▸ **PROBLEM REQUIREMENTS**: Present the data below as a numbered list, omitting any blank lines.

▸ **DATASET**:
····················
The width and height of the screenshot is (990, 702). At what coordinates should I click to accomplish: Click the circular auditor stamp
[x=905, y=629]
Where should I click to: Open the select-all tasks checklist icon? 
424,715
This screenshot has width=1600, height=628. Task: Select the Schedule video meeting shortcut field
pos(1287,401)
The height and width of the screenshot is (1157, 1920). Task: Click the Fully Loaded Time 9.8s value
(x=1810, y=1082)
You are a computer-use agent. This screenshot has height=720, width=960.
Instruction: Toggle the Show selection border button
····················
▸ **TASK SOLUTION**:
1. The width and height of the screenshot is (990, 702). At what coordinates should I click to accomplish: Click the circular auditor stamp
2. [x=905, y=629]
3. Where should I click to: Open the select-all tasks checklist icon? 
4. 424,715
5. This screenshot has width=1600, height=628. Task: Select the Schedule video meeting shortcut field
6. pos(1287,401)
7. The height and width of the screenshot is (1157, 1920). Task: Click the Fully Loaded Time 9.8s value
8. (x=1810, y=1082)
9. You are a computer-use agent. This screenshot has height=720, width=960.
10. Instruction: Toggle the Show selection border button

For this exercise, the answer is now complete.